Applying these aggregations to a column where the average cannot be computed will result in an error. For example, the average is not defined for a column of string values. For more information on removing columns from a table, see drop_columns
. The syntax for using drop_columns
is result = source.drop_columns(cols=["Col1", "Col2"]).sum_by(by=["Col3", "Col4"])
.
sum_by
In this example, sum_by
calculates the total sum of test scores for each Name
. Because a sum cannot be computed for the string column Subject
, this column is dropped before applying sum_by
.
sum_table = source.drop_columns(cols=["Subject"]).sum_by(by=["Name"])
- sum_table
avg_by
In this example, avg_by
calculates the average (mean) of test scores for each Name
. Because an average cannot be computed for the string column Subject
, this column is dropped before applying avg_by
.
mean = source.drop_columns(cols=["Subject"]).avg_by(by=["Name"])
- mean
std_by
In this example, std_by
calculates the sample standard deviation of test scores for each Name
. Because a sample standard deviation cannot be computed for the string column Subject
, this column is dropped before applying std_by
.
std_dev = source.drop_columns(cols=["Subject"]).std_by(by=["Name"])
- std_dev
var_by
In this example, var_by
calculates the sample variance of test scores for each Name
. Because sample variance cannot be computed for the string column Subject
, this column is dropped before applying var_by
.
var = source.drop_columns(cols=["Subject"]).var_by(by=["Name"])
- var
median_by
In this example, median_by
calculates the median of test scores for each Name
. Because a median cannot be computed for the string column Subject
, this column is dropped before applying median_by
.
median = source.drop_columns(cols=["Subject"]).median_by(by=["Name"])
- median
min_by
In this example, min_by
calculates the minimum of test scores for each Name
. Because a minimum cannot be computed for the string column Subject
, this column is dropped before applying min_by
.
minimum = source.drop_columns(cols=["Subject"]).min_by(by=["Name"])
- minimum
max_by
In this example, max_by
calculates the maximum of test scores for each Name
. Because a maximum cannot be computed for the string column Subject
, this column is dropped before applying max_by
.
maximum = source.drop_columns(cols=["Subject"]).max_by(by=["Name"])
- maximum
Aggregate columns in the UI
Single aggregations can be performed in the UI using the Aggregate Columns feature.
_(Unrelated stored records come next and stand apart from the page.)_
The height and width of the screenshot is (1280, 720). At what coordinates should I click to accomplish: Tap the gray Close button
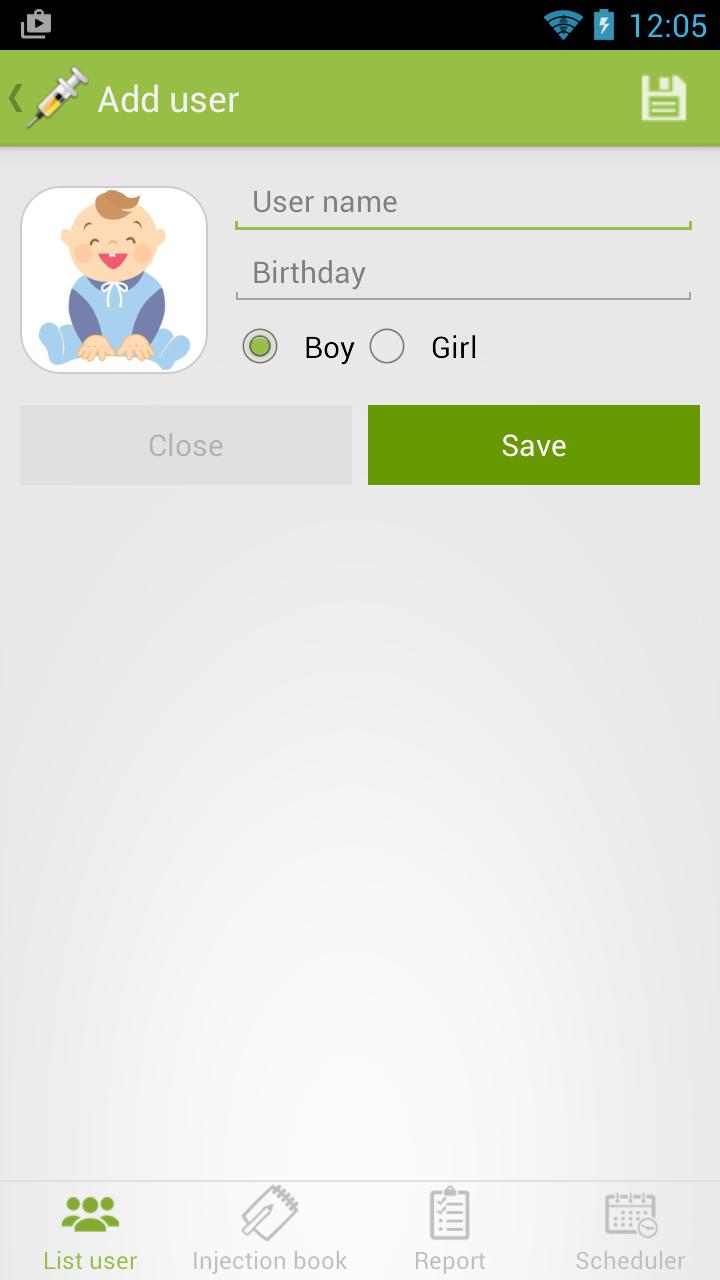[186, 445]
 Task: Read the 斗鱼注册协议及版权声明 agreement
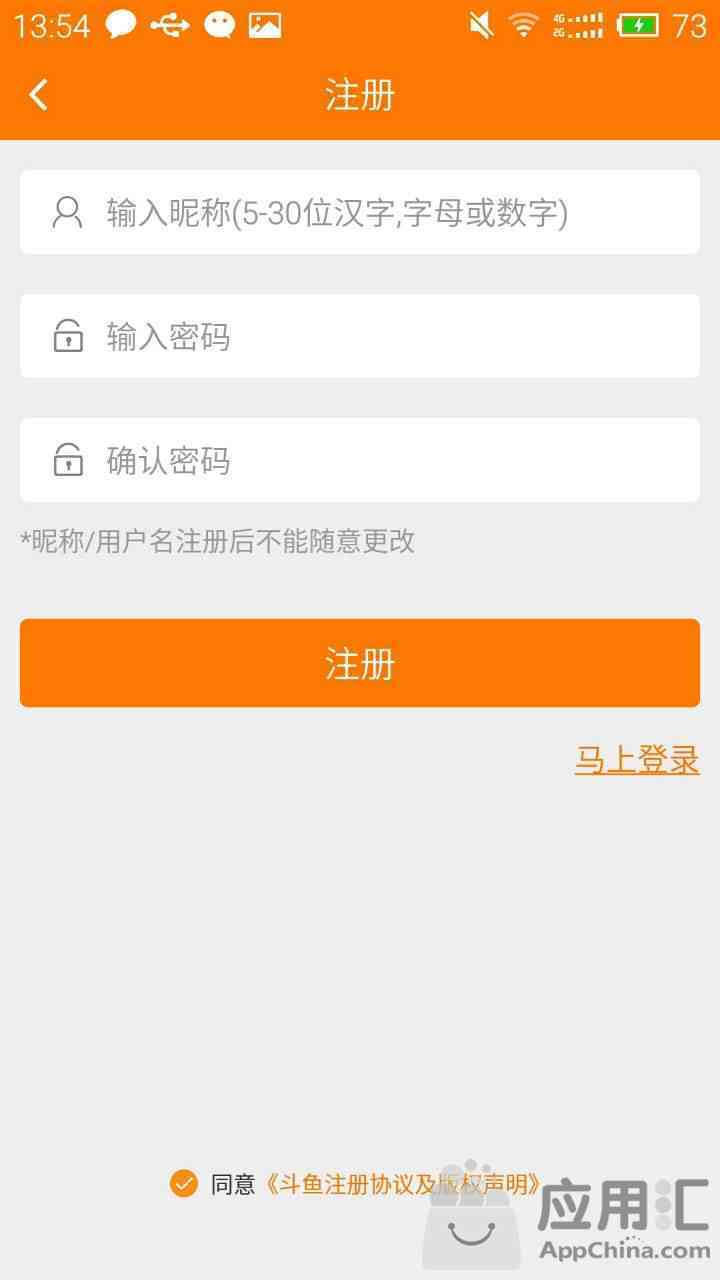404,1184
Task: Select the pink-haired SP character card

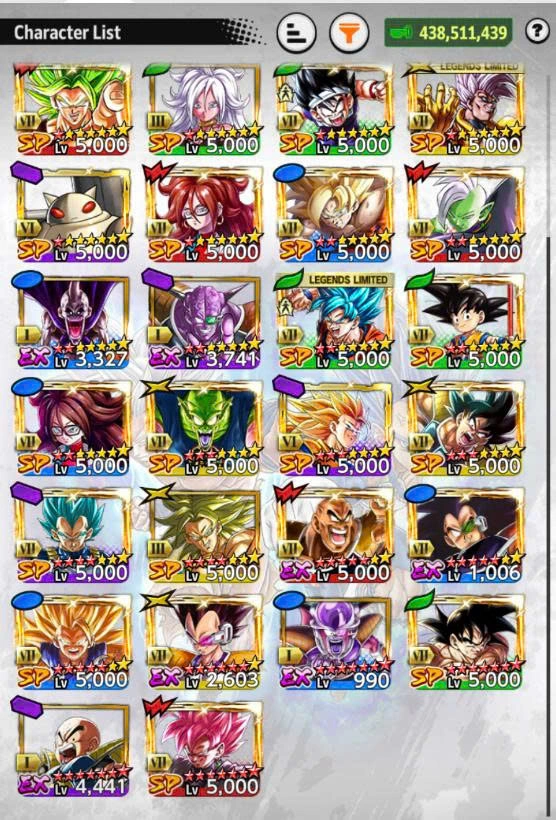Action: coord(202,748)
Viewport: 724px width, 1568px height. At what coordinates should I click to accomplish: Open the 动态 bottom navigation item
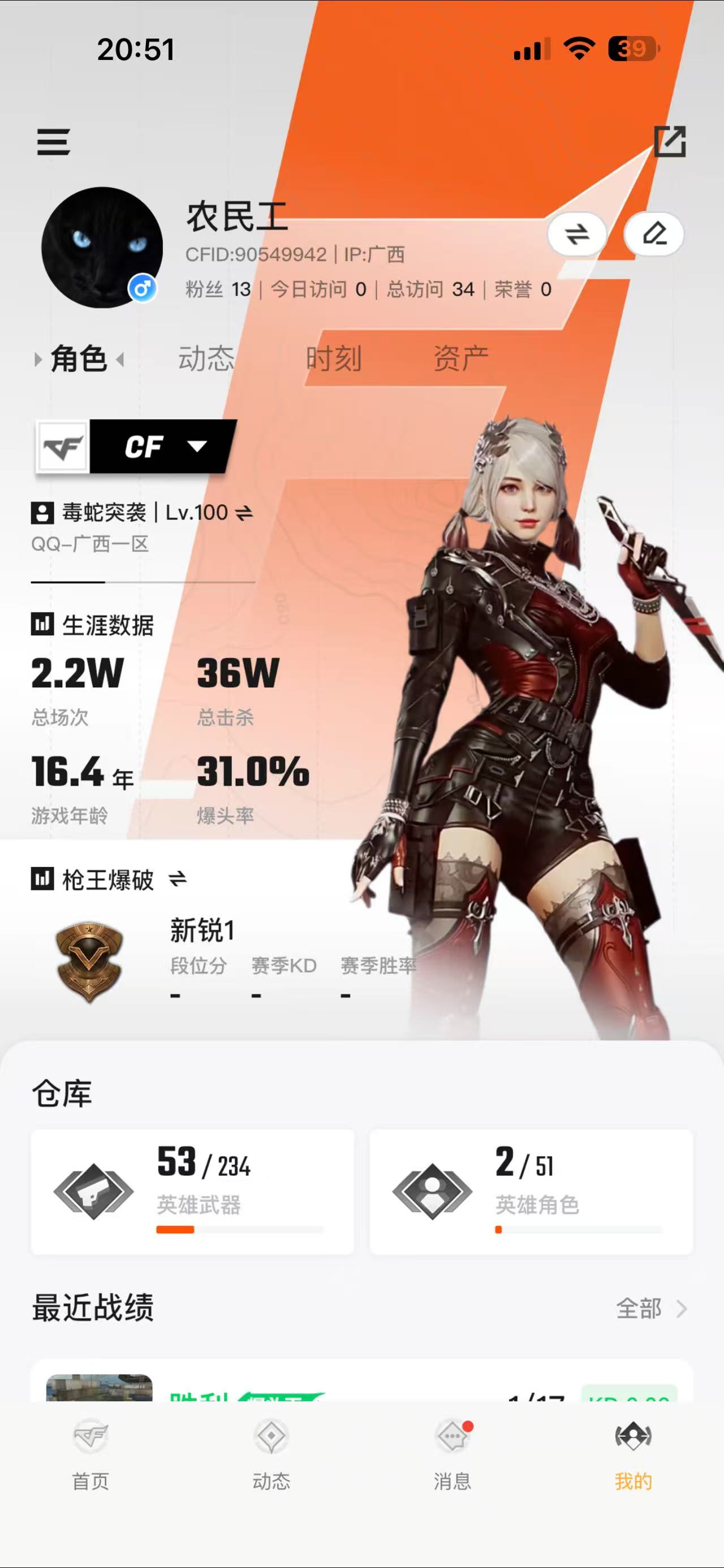coord(271,1455)
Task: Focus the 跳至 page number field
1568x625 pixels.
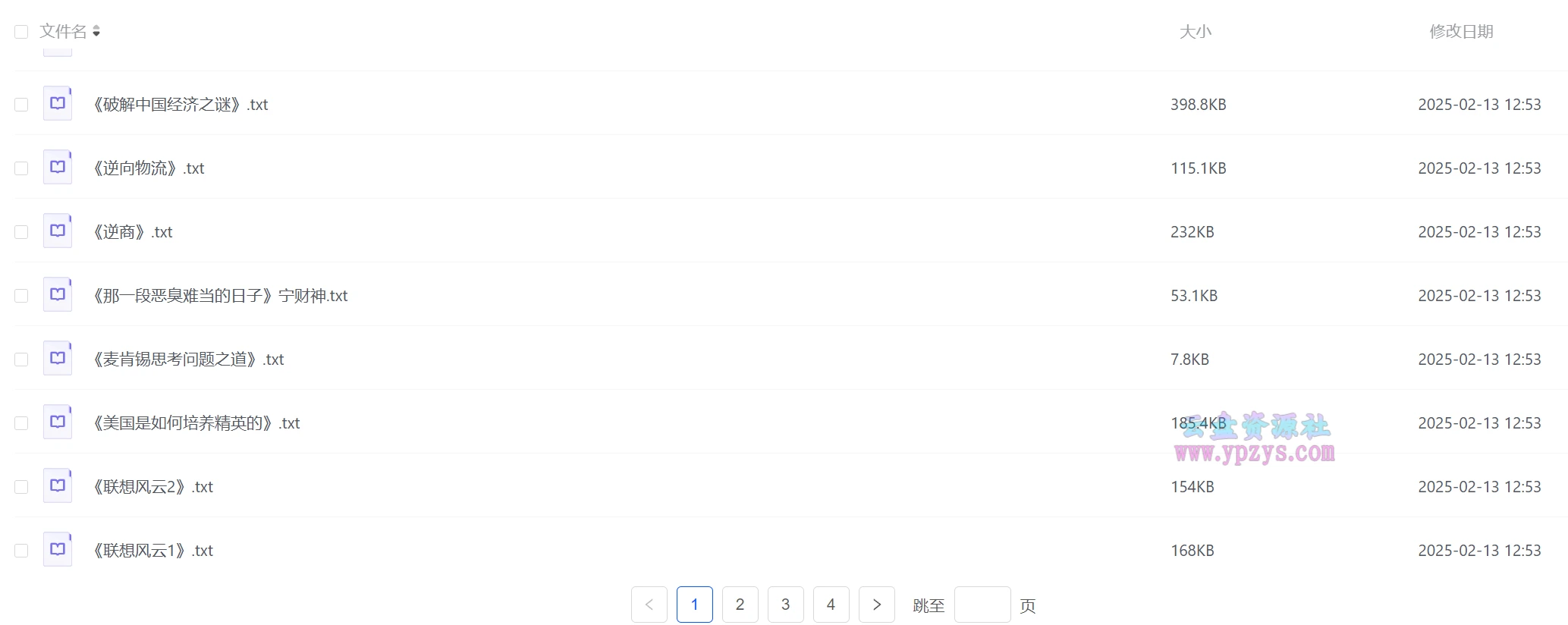Action: click(982, 605)
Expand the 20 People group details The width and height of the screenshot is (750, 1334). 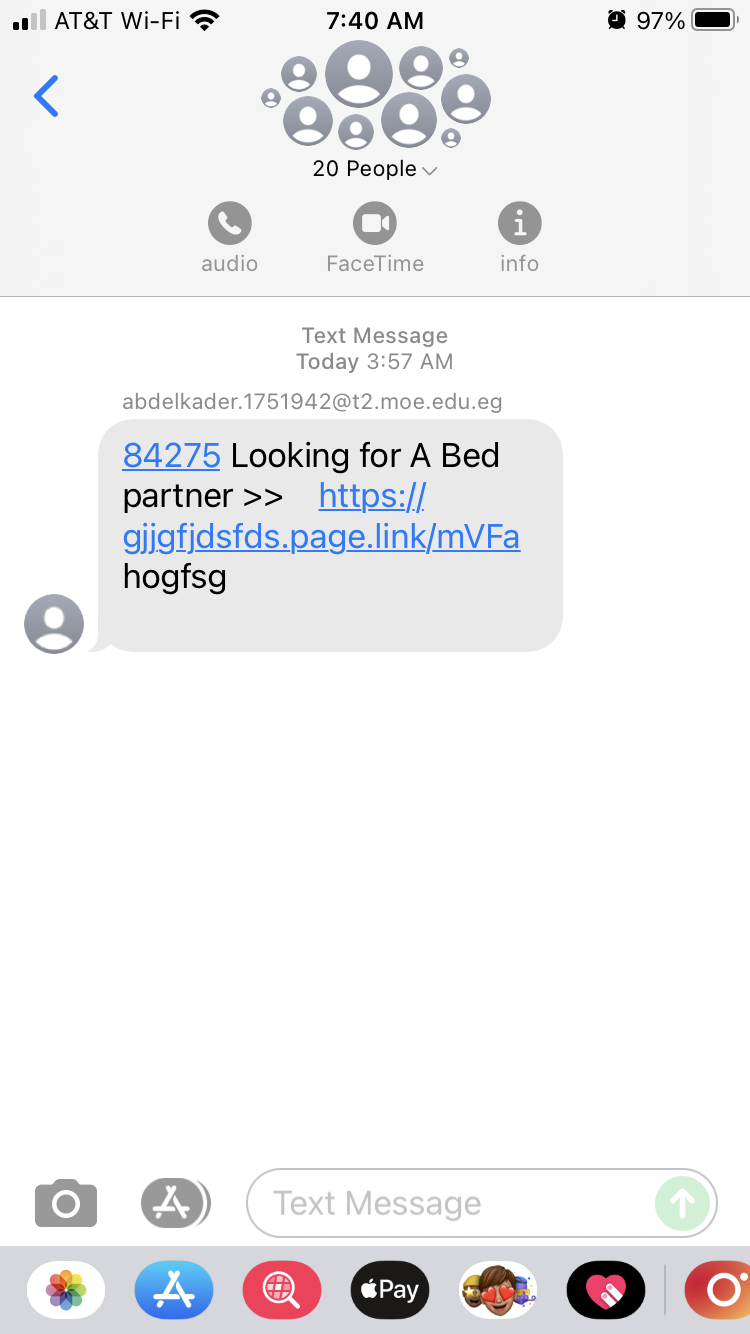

However, rather than adding the aggregation in its own column as shown in the programmatic examples above, the aggregation is added as a row to the top or bottom of the table. Column data is aggregated using the operation of your choice. This is useful for quickly calculating the sum, average, or other aggregate of a column.
In the example below, we add an Average row and a Minimum row to the top of the table:
These aggregations can be re-ordered, edited, or deleted from the Aggregate Columns dialog.